Quantization is a fundamental concept in signal processing and data compression, crucial for converting analog signals into digital form. This tutorial explores the Least Squares Quantization method in Pulse Code Modulation (PCM), based on the seminal paper by Stuart P. Lloyd. We'll delve into the mathematical foundations of the method and implement it in Python, providing detailed explanations and visualizations to enhance understanding.

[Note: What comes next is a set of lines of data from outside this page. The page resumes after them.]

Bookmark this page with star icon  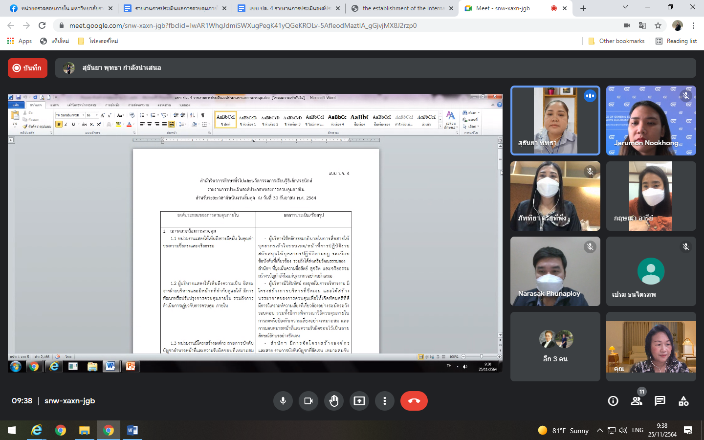(x=658, y=25)
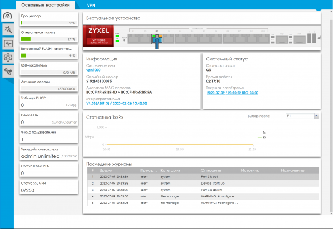
Task: Open the Выбор порта dropdown
Action: click(301, 116)
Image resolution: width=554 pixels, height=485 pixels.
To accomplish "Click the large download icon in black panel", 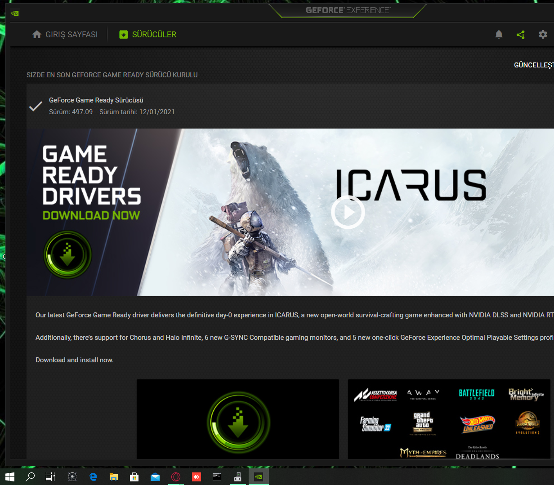I will (238, 422).
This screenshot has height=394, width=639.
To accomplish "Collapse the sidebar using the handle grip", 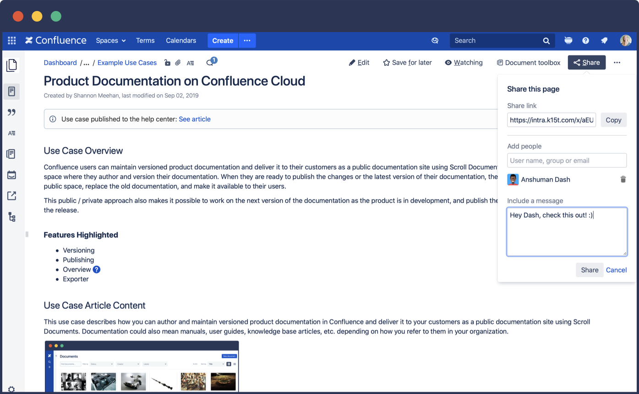I will coord(27,234).
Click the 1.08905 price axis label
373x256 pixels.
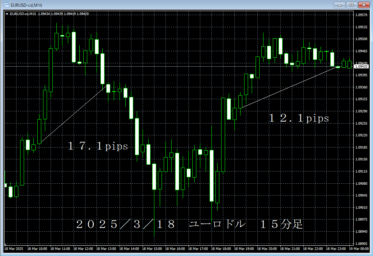click(361, 243)
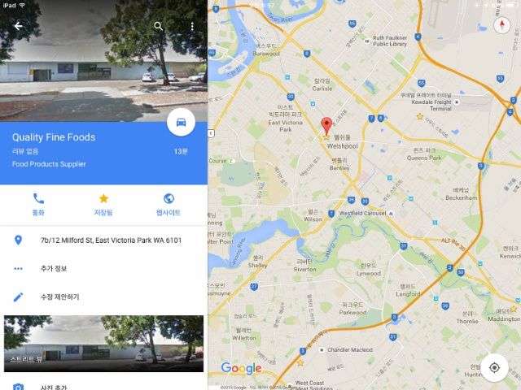Viewport: 521px width, 390px height.
Task: Tap the Chandler Macleod map marker
Action: pyautogui.click(x=322, y=350)
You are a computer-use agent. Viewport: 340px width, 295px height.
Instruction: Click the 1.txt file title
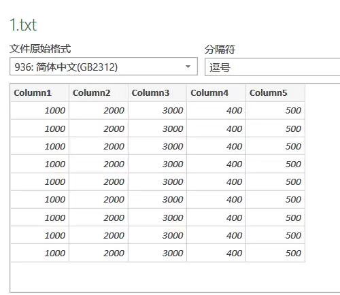23,24
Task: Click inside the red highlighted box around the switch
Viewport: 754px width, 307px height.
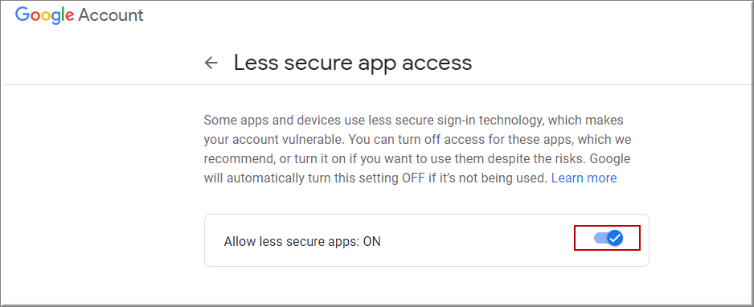Action: tap(608, 237)
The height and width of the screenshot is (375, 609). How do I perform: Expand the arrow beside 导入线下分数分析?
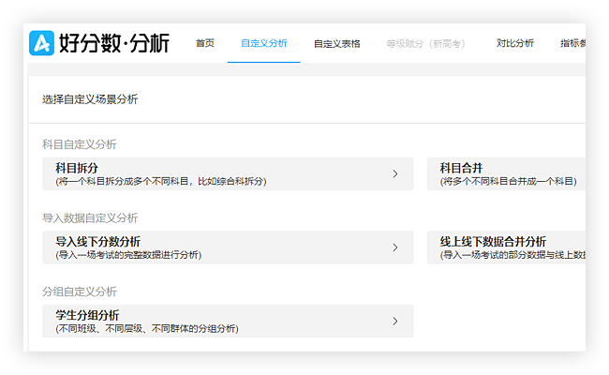click(x=394, y=248)
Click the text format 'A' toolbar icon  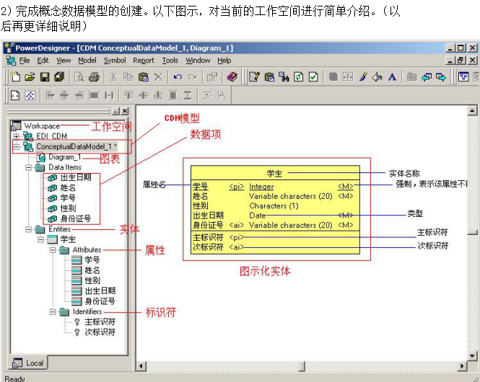[392, 76]
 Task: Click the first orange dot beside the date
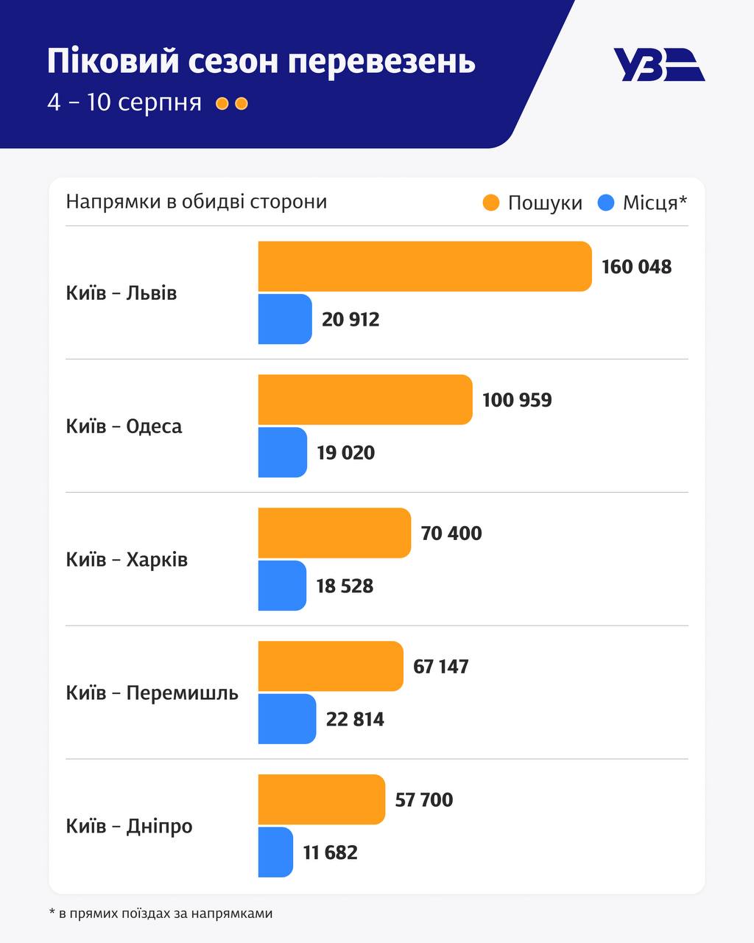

Understanding Quantization

What is Quantization?

Quantization involves mapping a large set of input values to a smaller, finite set of output values. This process is essential in digital signal processing, where continuous signals must be represented in discrete form.

Applications in PCM

In Pulse Code Modulation (PCM), quantization plays a vital role in digitizing analog signals:

Sampling: The analog signal is sampled at regular intervals.
Quantization: Each sample is approximated to the nearest value within a finite set of levels.
Encoding: Quantized values are converted into binary form for digital representation.

However, quantization introduces an error known as quantization error, which we aim to minimize to preserve signal fidelity.

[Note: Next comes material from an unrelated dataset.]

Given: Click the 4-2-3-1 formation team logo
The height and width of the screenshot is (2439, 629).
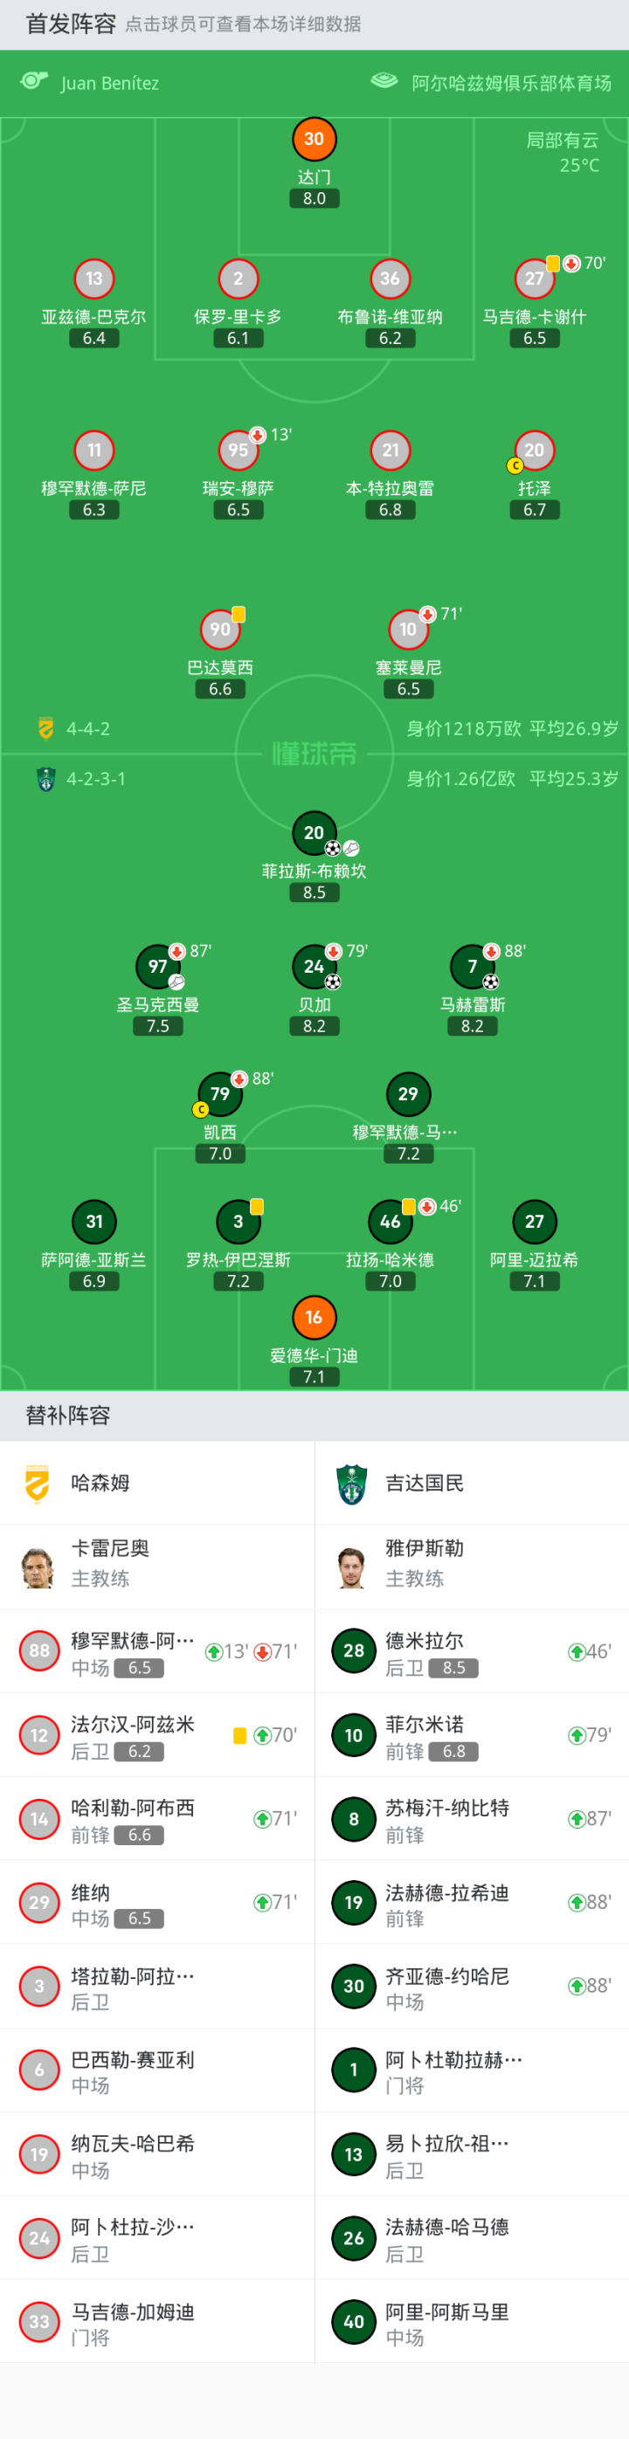Looking at the screenshot, I should (45, 779).
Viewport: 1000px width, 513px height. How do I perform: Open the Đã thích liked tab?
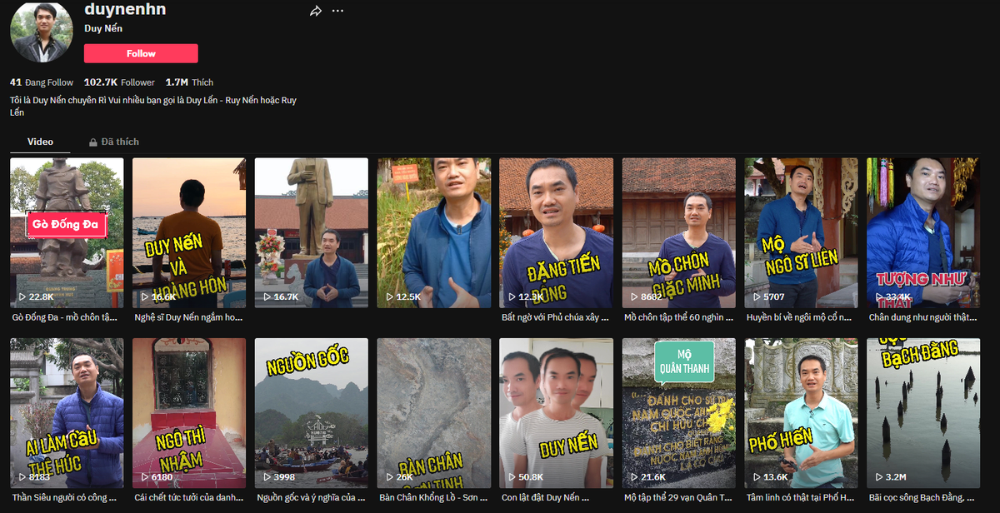click(120, 142)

Least Squares Quantization

Objective Function

Our goal is to design a quantizer that minimizes the total quantization error across all samples. The Mean Squared Error (MSE) is commonly used as the objective function:

\text{MSE} = \frac{1}{N} \sum_{i=1}^{N} (x_i - q(x_i))^2,

where

$N$ : Number of samples.
$x_i$ : Original sample value.
$q(x_i)$ : Quantized value of $x_i$ .

Quantization Error

Quantization error is defined as the difference between the input value and its quantized output:

e_i = x_i - q(x_i).

Minimizing the MSE corresponds to finding the optimal quantization levels that reduce the overall quantization error.

Lloyd's Algorithm

Lloyd's Algorithm is an iterative method used to find the optimal set of quantization levels (codebook vectors) and partition the input space accordingly. It's widely used in vector quantization and clustering applications.

Steps of the Algorithm

Initialization: Choose initial codebook vectors (quantization levels), often selected randomly from the dataset.
Assignment Step: Assign each sample to the nearest codebook vector based on a distance metric (usually Euclidean distance).
Update Step: Recompute the codebook vectors as the centroids (means) of all samples assigned to them.
Convergence Check: Repeat steps 2 and 3 until the change in MSE or codebook vectors falls below a predefined threshold.

Mathematical Derivation

Optimal Quantizer for a Given Partition

Given a partition of the input space into regions $S_j$ , the optimal quantizer minimizes the MSE by mapping each region to its centroid:

c_j = \frac{1}{|S_j|} \sum_{x_i \in S_j} x_i,

where:

$c_j$ : Codebook vector for region $S_j$ .
$|S_j|$ : Number of samples in region $S_j$ .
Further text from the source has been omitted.